Given data —
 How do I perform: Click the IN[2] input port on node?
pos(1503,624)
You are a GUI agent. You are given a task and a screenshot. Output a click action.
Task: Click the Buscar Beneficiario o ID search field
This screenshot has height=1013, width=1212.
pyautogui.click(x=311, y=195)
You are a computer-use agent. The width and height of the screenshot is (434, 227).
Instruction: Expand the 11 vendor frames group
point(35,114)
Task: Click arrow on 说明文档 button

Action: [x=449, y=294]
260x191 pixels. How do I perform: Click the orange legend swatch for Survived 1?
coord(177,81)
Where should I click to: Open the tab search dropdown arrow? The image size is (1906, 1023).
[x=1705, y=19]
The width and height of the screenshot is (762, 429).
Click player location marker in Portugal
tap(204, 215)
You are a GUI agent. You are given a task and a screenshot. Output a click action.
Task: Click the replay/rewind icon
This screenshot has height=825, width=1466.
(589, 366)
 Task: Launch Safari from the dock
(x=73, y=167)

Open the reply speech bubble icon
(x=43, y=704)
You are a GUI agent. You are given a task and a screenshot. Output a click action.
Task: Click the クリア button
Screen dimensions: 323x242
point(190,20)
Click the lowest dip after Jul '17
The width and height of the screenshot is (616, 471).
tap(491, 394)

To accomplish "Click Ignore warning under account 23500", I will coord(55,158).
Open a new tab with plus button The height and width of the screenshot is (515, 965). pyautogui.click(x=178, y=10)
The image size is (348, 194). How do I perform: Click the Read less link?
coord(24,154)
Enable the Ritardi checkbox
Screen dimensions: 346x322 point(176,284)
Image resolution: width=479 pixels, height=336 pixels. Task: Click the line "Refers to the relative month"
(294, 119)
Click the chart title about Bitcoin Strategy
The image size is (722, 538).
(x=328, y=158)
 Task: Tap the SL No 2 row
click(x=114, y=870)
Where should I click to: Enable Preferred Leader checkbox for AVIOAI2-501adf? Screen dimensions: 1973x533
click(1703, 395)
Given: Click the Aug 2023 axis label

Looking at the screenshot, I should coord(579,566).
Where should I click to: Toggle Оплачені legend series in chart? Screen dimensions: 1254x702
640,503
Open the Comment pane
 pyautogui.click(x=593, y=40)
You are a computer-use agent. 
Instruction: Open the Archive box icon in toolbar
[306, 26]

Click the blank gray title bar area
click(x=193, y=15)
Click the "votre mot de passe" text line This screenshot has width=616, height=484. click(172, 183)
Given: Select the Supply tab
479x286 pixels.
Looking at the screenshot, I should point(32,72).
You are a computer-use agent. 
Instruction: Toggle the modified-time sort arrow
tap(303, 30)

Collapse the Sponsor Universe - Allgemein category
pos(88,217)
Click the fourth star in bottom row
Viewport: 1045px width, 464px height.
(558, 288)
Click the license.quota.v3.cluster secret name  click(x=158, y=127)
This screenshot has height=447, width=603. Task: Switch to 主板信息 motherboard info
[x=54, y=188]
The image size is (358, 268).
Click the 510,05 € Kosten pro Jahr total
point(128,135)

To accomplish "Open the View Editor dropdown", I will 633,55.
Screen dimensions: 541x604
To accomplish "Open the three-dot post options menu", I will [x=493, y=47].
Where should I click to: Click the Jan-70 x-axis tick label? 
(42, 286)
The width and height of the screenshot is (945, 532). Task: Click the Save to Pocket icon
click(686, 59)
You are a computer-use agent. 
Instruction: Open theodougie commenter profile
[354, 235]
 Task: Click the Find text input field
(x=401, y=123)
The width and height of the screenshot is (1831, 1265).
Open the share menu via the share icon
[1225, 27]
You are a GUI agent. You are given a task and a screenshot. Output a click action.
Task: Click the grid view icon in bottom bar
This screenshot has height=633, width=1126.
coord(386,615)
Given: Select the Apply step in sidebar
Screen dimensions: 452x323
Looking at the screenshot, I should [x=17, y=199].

Directions for this task — The task requires an exact transcription of all the data.

Task solution —
 How do I perform: Click the IN[2] input port on node?
pos(1503,624)
You are a GUI agent. You are given a task and a screenshot. Output a click action.
Task: Click the Buscar Beneficiario o ID search field
This screenshot has height=1013, width=1212.
pyautogui.click(x=311, y=195)
You are a computer-use agent. The width and height of the screenshot is (434, 227).
Instruction: Expand the 11 vendor frames group
point(35,114)
Task: Click arrow on 说明文档 button

Action: [x=449, y=294]
260x191 pixels. How do I perform: Click the orange legend swatch for Survived 1?
coord(177,81)
Where should I click to: Open the tab search dropdown arrow? The image size is (1906, 1023).
[x=1705, y=19]
The width and height of the screenshot is (762, 429).
Click player location marker in Portugal
tap(204, 215)
You are a GUI agent. You are given a task and a screenshot. Output a click action.
Task: Click the replay/rewind icon
This screenshot has height=825, width=1466.
(589, 366)
 Task: Launch Safari from the dock
(x=73, y=167)

Open the reply speech bubble icon
(x=43, y=704)
You are a GUI agent. You are given a task and a screenshot. Output a click action.
Task: Click the クリア button
Screen dimensions: 323x242
point(190,20)
Click the lowest dip after Jul '17
The width and height of the screenshot is (616, 471).
tap(491, 394)

To accomplish "Click Ignore warning under account 23500", I will coord(55,158).
Open a new tab with plus button The height and width of the screenshot is (515, 965). pyautogui.click(x=178, y=10)
The image size is (348, 194). How do I perform: Click the Read less link?
coord(24,154)
Enable the Ritardi checkbox
Screen dimensions: 346x322 point(176,284)
Image resolution: width=479 pixels, height=336 pixels. Task: Click the line "Refers to the relative month"
(294, 119)
Click the chart title about Bitcoin Strategy
The image size is (722, 538).
(x=328, y=158)
 Task: Tap the SL No 2 row
click(x=114, y=870)
Where should I click to: Enable Preferred Leader checkbox for AVIOAI2-501adf? Screen dimensions: 1973x533
click(1703, 395)
Given: Click the Aug 2023 axis label

Looking at the screenshot, I should coord(579,566).
Where should I click to: Toggle Оплачені legend series in chart? Screen dimensions: 1254x702
640,503
Open the Comment pane
 pyautogui.click(x=593, y=40)
You are a computer-use agent. 
Instruction: Open the Archive box icon in toolbar
[306, 26]

Click the blank gray title bar area
click(x=193, y=15)
Click the "votre mot de passe" text line This screenshot has width=616, height=484. click(172, 183)
Given: Select the Supply tab
479x286 pixels.
Looking at the screenshot, I should point(32,72).
You are a computer-use agent. 
Instruction: Toggle the modified-time sort arrow
tap(303, 30)

Collapse the Sponsor Universe - Allgemein category
pos(88,217)
Click the fourth star in bottom row
Viewport: 1045px width, 464px height.
(558, 288)
Click the license.quota.v3.cluster secret name  click(x=158, y=127)
This screenshot has height=447, width=603. Task: Switch to 主板信息 motherboard info
[x=54, y=188]
The image size is (358, 268).
Click the 510,05 € Kosten pro Jahr total
point(128,135)

To accomplish "Open the View Editor dropdown", I will 633,55.
Screen dimensions: 541x604
To accomplish "Open the three-dot post options menu", I will [x=493, y=47].
Where should I click to: Click the Jan-70 x-axis tick label? 
(42, 286)
The width and height of the screenshot is (945, 532). Task: Click the Save to Pocket icon
click(686, 59)
You are a computer-use agent. 
Instruction: Open theodougie commenter profile
[354, 235]
 Task: Click the Find text input field
(x=401, y=123)
The width and height of the screenshot is (1831, 1265).
Open the share menu via the share icon
[1225, 27]
You are a GUI agent. You are given a task and a screenshot. Output a click action.
Task: Click the grid view icon in bottom bar
This screenshot has height=633, width=1126.
coord(386,615)
Given: Select the Apply step in sidebar
Screen dimensions: 452x323
Looking at the screenshot, I should [x=17, y=199].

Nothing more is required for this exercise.